- **Problem requirements**: Line by line, give the data again exactly as it appears.

#### Data extract

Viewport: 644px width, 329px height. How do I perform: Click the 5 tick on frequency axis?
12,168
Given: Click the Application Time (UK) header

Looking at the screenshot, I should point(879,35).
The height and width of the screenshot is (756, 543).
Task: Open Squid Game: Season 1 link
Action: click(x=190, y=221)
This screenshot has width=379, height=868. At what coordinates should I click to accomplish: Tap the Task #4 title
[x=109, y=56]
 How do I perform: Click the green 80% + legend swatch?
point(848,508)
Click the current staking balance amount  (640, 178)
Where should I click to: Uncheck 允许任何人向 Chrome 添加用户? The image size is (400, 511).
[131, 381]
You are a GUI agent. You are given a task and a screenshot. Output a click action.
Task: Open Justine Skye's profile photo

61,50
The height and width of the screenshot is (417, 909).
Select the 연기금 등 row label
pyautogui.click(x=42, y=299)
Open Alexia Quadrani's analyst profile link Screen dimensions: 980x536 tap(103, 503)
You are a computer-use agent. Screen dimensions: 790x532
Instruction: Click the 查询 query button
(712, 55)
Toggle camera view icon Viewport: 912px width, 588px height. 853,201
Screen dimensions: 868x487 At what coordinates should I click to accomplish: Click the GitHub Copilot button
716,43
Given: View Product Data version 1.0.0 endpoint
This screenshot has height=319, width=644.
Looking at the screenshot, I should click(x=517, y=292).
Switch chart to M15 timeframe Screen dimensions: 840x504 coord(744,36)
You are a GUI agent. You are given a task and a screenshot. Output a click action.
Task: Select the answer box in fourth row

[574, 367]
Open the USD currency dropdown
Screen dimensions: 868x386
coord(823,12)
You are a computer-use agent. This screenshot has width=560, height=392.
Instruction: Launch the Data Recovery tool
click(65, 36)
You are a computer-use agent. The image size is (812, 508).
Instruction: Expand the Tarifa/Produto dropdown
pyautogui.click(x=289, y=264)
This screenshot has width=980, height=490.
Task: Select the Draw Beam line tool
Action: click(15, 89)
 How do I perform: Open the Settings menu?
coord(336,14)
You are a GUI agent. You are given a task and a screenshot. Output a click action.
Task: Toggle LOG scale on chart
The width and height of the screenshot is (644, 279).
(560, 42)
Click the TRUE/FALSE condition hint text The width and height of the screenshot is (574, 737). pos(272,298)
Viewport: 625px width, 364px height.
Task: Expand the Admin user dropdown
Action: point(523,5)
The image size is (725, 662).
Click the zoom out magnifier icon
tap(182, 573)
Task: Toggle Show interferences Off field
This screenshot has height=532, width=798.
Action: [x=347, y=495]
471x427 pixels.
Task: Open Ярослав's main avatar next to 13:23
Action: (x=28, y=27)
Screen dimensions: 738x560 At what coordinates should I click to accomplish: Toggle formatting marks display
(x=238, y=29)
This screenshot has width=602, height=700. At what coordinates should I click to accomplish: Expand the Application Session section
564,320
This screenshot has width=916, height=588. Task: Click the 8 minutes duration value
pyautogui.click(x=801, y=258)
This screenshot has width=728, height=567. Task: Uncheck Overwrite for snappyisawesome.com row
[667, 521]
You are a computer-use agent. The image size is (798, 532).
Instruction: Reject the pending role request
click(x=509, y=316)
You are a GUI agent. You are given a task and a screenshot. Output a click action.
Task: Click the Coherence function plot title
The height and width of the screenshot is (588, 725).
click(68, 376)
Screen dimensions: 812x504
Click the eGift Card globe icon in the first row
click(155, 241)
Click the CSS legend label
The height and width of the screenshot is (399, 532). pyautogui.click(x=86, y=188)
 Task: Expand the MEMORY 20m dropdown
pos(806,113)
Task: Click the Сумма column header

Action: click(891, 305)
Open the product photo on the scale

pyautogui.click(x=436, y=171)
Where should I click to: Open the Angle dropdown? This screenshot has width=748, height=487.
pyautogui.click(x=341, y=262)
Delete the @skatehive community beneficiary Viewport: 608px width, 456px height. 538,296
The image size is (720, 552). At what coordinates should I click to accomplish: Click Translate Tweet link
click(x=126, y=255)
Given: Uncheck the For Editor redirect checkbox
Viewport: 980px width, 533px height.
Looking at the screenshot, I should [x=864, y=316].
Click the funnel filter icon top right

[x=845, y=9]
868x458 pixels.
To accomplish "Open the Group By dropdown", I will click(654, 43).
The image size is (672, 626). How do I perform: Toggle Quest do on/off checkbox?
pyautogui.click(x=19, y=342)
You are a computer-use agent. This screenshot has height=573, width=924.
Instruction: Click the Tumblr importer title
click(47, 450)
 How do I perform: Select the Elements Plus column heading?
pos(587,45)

########

- **Result**:
Viewport: 644px width, 329px height. How do I perform: Click the 5 tick on frequency axis?
12,168
Given: Click the Application Time (UK) header

Looking at the screenshot, I should point(879,35).
The height and width of the screenshot is (756, 543).
Task: Open Squid Game: Season 1 link
Action: click(x=190, y=221)
This screenshot has width=379, height=868. At what coordinates should I click to accomplish: Tap the Task #4 title
[x=109, y=56]
 How do I perform: Click the green 80% + legend swatch?
point(848,508)
Click the current staking balance amount  (640, 178)
Where should I click to: Uncheck 允许任何人向 Chrome 添加用户? The image size is (400, 511).
[131, 381]
You are a GUI agent. You are given a task and a screenshot. Output a click action.
Task: Open Justine Skye's profile photo

61,50
The height and width of the screenshot is (417, 909).
Select the 연기금 등 row label
pyautogui.click(x=42, y=299)
Open Alexia Quadrani's analyst profile link Screen dimensions: 980x536 tap(103, 503)
You are a computer-use agent. Screen dimensions: 790x532
Instruction: Click the 查询 query button
(712, 55)
Toggle camera view icon Viewport: 912px width, 588px height. 853,201
Screen dimensions: 868x487 At what coordinates should I click to accomplish: Click the GitHub Copilot button
716,43
Given: View Product Data version 1.0.0 endpoint
This screenshot has height=319, width=644.
Looking at the screenshot, I should click(x=517, y=292).
Switch chart to M15 timeframe Screen dimensions: 840x504 coord(744,36)
You are a GUI agent. You are given a task and a screenshot. Output a click action.
Task: Select the answer box in fourth row

[574, 367]
Open the USD currency dropdown
Screen dimensions: 868x386
coord(823,12)
You are a computer-use agent. This screenshot has width=560, height=392.
Instruction: Launch the Data Recovery tool
click(65, 36)
You are a computer-use agent. The image size is (812, 508).
Instruction: Expand the Tarifa/Produto dropdown
pyautogui.click(x=289, y=264)
This screenshot has width=980, height=490.
Task: Select the Draw Beam line tool
Action: click(15, 89)
 How do I perform: Open the Settings menu?
coord(336,14)
You are a GUI agent. You are given a task and a screenshot. Output a click action.
Task: Toggle LOG scale on chart
The width and height of the screenshot is (644, 279).
(560, 42)
Click the TRUE/FALSE condition hint text The width and height of the screenshot is (574, 737). pos(272,298)
Viewport: 625px width, 364px height.
Task: Expand the Admin user dropdown
Action: point(523,5)
The image size is (725, 662).
Click the zoom out magnifier icon
tap(182, 573)
Task: Toggle Show interferences Off field
This screenshot has height=532, width=798.
Action: [x=347, y=495]
471x427 pixels.
Task: Open Ярослав's main avatar next to 13:23
Action: (x=28, y=27)
Screen dimensions: 738x560 At what coordinates should I click to accomplish: Toggle formatting marks display
(x=238, y=29)
This screenshot has width=602, height=700. At what coordinates should I click to accomplish: Expand the Application Session section
564,320
This screenshot has width=916, height=588. Task: Click the 8 minutes duration value
pyautogui.click(x=801, y=258)
This screenshot has width=728, height=567. Task: Uncheck Overwrite for snappyisawesome.com row
[667, 521]
You are a computer-use agent. The image size is (798, 532).
Instruction: Reject the pending role request
click(x=509, y=316)
You are a GUI agent. You are given a task and a screenshot. Output a click action.
Task: Click the Coherence function plot title
The height and width of the screenshot is (588, 725).
click(68, 376)
Screen dimensions: 812x504
Click the eGift Card globe icon in the first row
click(155, 241)
Click the CSS legend label
The height and width of the screenshot is (399, 532). pyautogui.click(x=86, y=188)
 Task: Expand the MEMORY 20m dropdown
pos(806,113)
Task: Click the Сумма column header

Action: click(891, 305)
Open the product photo on the scale

pyautogui.click(x=436, y=171)
Where should I click to: Open the Angle dropdown? This screenshot has width=748, height=487.
pyautogui.click(x=341, y=262)
Delete the @skatehive community beneficiary Viewport: 608px width, 456px height. 538,296
The image size is (720, 552). At what coordinates should I click to accomplish: Click Translate Tweet link
click(x=126, y=255)
Given: Uncheck the For Editor redirect checkbox
Viewport: 980px width, 533px height.
Looking at the screenshot, I should [x=864, y=316].
Click the funnel filter icon top right

[x=845, y=9]
868x458 pixels.
To accomplish "Open the Group By dropdown", I will click(654, 43).
The image size is (672, 626). How do I perform: Toggle Quest do on/off checkbox?
pyautogui.click(x=19, y=342)
You are a computer-use agent. This screenshot has height=573, width=924.
Instruction: Click the Tumblr importer title
click(47, 450)
 How do I perform: Select the Elements Plus column heading?
pos(587,45)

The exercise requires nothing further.